Source records:
-*-*-
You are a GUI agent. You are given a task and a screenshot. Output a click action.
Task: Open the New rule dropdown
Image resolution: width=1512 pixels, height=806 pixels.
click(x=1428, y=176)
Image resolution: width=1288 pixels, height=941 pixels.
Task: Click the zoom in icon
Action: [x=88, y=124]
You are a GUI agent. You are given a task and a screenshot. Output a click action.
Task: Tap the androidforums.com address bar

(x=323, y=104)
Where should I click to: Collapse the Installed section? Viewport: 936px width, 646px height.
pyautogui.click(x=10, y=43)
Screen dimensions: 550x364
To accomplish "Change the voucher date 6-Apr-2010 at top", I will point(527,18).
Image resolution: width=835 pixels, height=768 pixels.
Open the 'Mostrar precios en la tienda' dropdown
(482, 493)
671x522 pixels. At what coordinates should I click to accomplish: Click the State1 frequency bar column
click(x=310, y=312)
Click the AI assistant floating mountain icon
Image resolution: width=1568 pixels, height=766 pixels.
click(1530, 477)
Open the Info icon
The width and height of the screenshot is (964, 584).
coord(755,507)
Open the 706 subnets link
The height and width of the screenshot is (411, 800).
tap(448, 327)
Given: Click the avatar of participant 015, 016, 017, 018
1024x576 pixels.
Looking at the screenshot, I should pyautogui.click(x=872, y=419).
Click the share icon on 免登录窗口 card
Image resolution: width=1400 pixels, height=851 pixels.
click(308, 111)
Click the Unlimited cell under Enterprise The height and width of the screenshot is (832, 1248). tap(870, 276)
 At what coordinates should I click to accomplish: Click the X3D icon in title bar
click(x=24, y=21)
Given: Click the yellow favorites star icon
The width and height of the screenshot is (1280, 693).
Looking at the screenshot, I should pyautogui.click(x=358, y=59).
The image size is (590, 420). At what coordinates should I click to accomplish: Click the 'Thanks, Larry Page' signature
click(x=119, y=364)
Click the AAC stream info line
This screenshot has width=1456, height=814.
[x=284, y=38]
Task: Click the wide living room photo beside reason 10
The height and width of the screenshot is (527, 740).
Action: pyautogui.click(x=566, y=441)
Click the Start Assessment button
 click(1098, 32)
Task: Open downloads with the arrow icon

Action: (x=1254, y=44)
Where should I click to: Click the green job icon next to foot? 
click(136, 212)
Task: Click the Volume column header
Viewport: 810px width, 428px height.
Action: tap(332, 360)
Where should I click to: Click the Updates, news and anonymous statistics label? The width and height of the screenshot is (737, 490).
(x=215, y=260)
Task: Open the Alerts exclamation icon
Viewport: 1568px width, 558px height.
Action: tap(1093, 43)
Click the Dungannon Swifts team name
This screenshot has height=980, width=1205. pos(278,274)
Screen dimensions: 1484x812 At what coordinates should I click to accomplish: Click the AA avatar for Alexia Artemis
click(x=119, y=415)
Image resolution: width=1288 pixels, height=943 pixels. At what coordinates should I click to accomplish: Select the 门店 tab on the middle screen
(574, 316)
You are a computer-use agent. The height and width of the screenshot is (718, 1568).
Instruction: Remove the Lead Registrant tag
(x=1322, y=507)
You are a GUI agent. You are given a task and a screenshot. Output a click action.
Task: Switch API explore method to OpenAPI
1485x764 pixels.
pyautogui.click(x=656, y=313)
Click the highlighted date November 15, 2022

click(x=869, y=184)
-*-*-
Stated goal:
Rewrite the lines above as a numbered list, one per line, and leave out the blank ones.

Response to this exercise:
1. You are a GUI agent. You are given a task and a screenshot. Output a click action.
2. Task: Open the New rule dropdown
3. Image resolution: width=1512 pixels, height=806 pixels.
4. click(x=1428, y=176)
5. Image resolution: width=1288 pixels, height=941 pixels.
6. Task: Click the zoom in icon
7. Action: [x=88, y=124]
8. You are a GUI agent. You are given a task and a screenshot. Output a click action.
9. Task: Tap the androidforums.com address bar
10. (x=323, y=104)
11. Where should I click to: Collapse the Installed section? Viewport: 936px width, 646px height.
12. pyautogui.click(x=10, y=43)
13. Screen dimensions: 550x364
14. To accomplish "Change the voucher date 6-Apr-2010 at top", I will point(527,18).
15. Image resolution: width=835 pixels, height=768 pixels.
16. Open the 'Mostrar precios en la tienda' dropdown
17. (482, 493)
18. 671x522 pixels. At what coordinates should I click to accomplish: Click the State1 frequency bar column
19. click(x=310, y=312)
20. Click the AI assistant floating mountain icon
21. Image resolution: width=1568 pixels, height=766 pixels.
22. click(1530, 477)
23. Open the Info icon
24. The width and height of the screenshot is (964, 584).
25. coord(755,507)
26. Open the 706 subnets link
27. The height and width of the screenshot is (411, 800).
28. tap(448, 327)
29. Given: Click the avatar of participant 015, 016, 017, 018
30. 1024x576 pixels.
31. Looking at the screenshot, I should pyautogui.click(x=872, y=419).
32. Click the share icon on 免登录窗口 card
33. Image resolution: width=1400 pixels, height=851 pixels.
34. click(308, 111)
35. Click the Unlimited cell under Enterprise The height and width of the screenshot is (832, 1248). tap(870, 276)
36.  At what coordinates should I click to accomplish: Click the X3D icon in title bar
37. click(x=24, y=21)
38. Given: Click the yellow favorites star icon
39. The width and height of the screenshot is (1280, 693).
40. Looking at the screenshot, I should pyautogui.click(x=358, y=59).
41. The image size is (590, 420). At what coordinates should I click to accomplish: Click the 'Thanks, Larry Page' signature
42. click(x=119, y=364)
43. Click the AAC stream info line
44. This screenshot has width=1456, height=814.
45. [x=284, y=38]
46. Task: Click the wide living room photo beside reason 10
47. The height and width of the screenshot is (527, 740).
48. Action: pyautogui.click(x=566, y=441)
49. Click the Start Assessment button
50.  click(1098, 32)
51. Task: Open downloads with the arrow icon
52. Action: (x=1254, y=44)
53. Where should I click to: Click the green job icon next to foot? 
54. click(136, 212)
55. Task: Click the Volume column header
56. Viewport: 810px width, 428px height.
57. Action: tap(332, 360)
58. Where should I click to: Click the Updates, news and anonymous statistics label? The width and height of the screenshot is (737, 490).
59. (x=215, y=260)
60. Task: Open the Alerts exclamation icon
61. Viewport: 1568px width, 558px height.
62. Action: tap(1093, 43)
63. Click the Dungannon Swifts team name
64. This screenshot has height=980, width=1205. pos(278,274)
65. Screen dimensions: 1484x812 At what coordinates should I click to accomplish: Click the AA avatar for Alexia Artemis
66. click(x=119, y=415)
67. Image resolution: width=1288 pixels, height=943 pixels. At what coordinates should I click to accomplish: Select the 门店 tab on the middle screen
68. (574, 316)
69. You are a computer-use agent. The height and width of the screenshot is (718, 1568).
70. Instruction: Remove the Lead Registrant tag
71. (x=1322, y=507)
72. You are a GUI agent. You are given a task and a screenshot. Output a click action.
73. Task: Switch API explore method to OpenAPI
74. 1485x764 pixels.
75. pyautogui.click(x=656, y=313)
76. Click the highlighted date November 15, 2022
77. click(x=869, y=184)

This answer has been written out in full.